[Collected data entries]
= Beginning of Section =
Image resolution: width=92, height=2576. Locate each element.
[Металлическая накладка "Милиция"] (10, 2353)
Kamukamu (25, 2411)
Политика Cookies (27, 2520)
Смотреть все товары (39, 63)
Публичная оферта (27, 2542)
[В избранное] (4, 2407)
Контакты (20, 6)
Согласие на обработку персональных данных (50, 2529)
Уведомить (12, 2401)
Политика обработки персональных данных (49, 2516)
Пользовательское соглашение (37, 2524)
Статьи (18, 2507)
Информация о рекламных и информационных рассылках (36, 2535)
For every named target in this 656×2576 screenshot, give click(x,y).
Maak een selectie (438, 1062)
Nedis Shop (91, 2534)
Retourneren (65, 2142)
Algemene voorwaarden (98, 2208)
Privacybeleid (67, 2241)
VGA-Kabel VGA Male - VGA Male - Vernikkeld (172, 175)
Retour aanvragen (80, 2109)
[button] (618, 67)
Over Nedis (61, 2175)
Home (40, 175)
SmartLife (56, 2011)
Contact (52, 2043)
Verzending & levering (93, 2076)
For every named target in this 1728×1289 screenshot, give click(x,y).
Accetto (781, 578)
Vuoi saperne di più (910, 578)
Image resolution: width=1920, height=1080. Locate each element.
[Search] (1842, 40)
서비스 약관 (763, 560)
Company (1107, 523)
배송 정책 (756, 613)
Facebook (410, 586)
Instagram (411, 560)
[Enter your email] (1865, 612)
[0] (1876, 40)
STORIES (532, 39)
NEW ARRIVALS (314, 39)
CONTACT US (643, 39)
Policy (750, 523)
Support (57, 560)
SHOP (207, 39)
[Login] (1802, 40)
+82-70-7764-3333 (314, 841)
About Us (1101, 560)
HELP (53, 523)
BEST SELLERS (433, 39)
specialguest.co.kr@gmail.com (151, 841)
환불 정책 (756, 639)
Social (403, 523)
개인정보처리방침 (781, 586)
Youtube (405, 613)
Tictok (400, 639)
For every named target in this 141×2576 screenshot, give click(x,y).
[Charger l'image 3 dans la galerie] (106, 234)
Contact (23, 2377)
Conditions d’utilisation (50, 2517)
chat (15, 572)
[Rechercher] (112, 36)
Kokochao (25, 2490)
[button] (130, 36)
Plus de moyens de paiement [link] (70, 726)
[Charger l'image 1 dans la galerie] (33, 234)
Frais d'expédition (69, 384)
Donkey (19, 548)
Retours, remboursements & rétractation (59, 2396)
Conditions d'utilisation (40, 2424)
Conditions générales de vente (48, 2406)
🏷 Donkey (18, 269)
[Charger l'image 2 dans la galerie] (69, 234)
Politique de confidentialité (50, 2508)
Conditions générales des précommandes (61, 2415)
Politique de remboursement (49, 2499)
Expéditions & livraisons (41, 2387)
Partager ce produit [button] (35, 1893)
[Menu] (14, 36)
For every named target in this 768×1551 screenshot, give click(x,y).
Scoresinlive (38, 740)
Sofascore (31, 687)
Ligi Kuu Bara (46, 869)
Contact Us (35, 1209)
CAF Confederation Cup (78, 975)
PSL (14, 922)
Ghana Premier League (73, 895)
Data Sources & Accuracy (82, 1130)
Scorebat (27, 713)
= End of Section =
TASK TO CARRY OUT —
Put down all the data once more, exactly as it appears above.

ANSWER SECTION —
Image resolution: width=92, height=2576. Locate each element.
[Металлическая накладка "Милиция"] (10, 2353)
Kamukamu (25, 2411)
Политика Cookies (27, 2520)
Смотреть все товары (39, 63)
Публичная оферта (27, 2542)
[В избранное] (4, 2407)
Контакты (20, 6)
Согласие на обработку персональных данных (50, 2529)
Уведомить (12, 2401)
Политика обработки персональных данных (49, 2516)
Пользовательское соглашение (37, 2524)
Статьи (18, 2507)
Информация о рекламных и информационных рассылках (36, 2535)
For every named target in this 656×2576 screenshot, give click(x,y).
Maak een selectie (438, 1062)
Nedis Shop (91, 2534)
Retourneren (65, 2142)
Algemene voorwaarden (98, 2208)
Privacybeleid (67, 2241)
VGA-Kabel VGA Male - VGA Male - Vernikkeld (172, 175)
Retour aanvragen (80, 2109)
[button] (618, 67)
Over Nedis (61, 2175)
Home (40, 175)
SmartLife (56, 2011)
Contact (52, 2043)
Verzending & levering (93, 2076)
For every named target in this 1728×1289 screenshot, give click(x,y).
Accetto (781, 578)
Vuoi saperne di più (910, 578)
Image resolution: width=1920, height=1080. Locate each element.
[Search] (1842, 40)
서비스 약관 (763, 560)
Company (1107, 523)
배송 정책 (756, 613)
Facebook (410, 586)
Instagram (411, 560)
[Enter your email] (1865, 612)
[0] (1876, 40)
STORIES (532, 39)
NEW ARRIVALS (314, 39)
CONTACT US (643, 39)
Policy (750, 523)
Support (57, 560)
SHOP (207, 39)
[Login] (1802, 40)
+82-70-7764-3333 (314, 841)
About Us (1101, 560)
HELP (53, 523)
BEST SELLERS (433, 39)
specialguest.co.kr@gmail.com (151, 841)
환불 정책 (756, 639)
Social (403, 523)
개인정보처리방침 (781, 586)
Youtube (405, 613)
Tictok (400, 639)
For every named target in this 141×2576 screenshot, give click(x,y).
[Charger l'image 3 dans la galerie] (106, 234)
Contact (23, 2377)
Conditions d’utilisation (50, 2517)
chat (15, 572)
[Rechercher] (112, 36)
Kokochao (25, 2490)
[button] (130, 36)
Plus de moyens de paiement [link] (70, 726)
[Charger l'image 1 dans la galerie] (33, 234)
Frais d'expédition (69, 384)
Donkey (19, 548)
Retours, remboursements & rétractation (59, 2396)
Conditions d'utilisation (40, 2424)
Conditions générales de vente (48, 2406)
🏷 Donkey (18, 269)
[Charger l'image 2 dans la galerie] (69, 234)
Politique de confidentialité (50, 2508)
Conditions générales des précommandes (61, 2415)
Politique de remboursement (49, 2499)
Expéditions & livraisons (41, 2387)
Partager ce produit [button] (35, 1893)
[Menu] (14, 36)
For every named target in this 768×1551 screenshot, give click(x,y).
Scoresinlive (38, 740)
Sofascore (31, 687)
Ligi Kuu Bara (46, 869)
Contact Us (35, 1209)
CAF Confederation Cup (78, 975)
PSL (14, 922)
Ghana Premier League (73, 895)
Data Sources & Accuracy (82, 1130)
Scorebat (27, 713)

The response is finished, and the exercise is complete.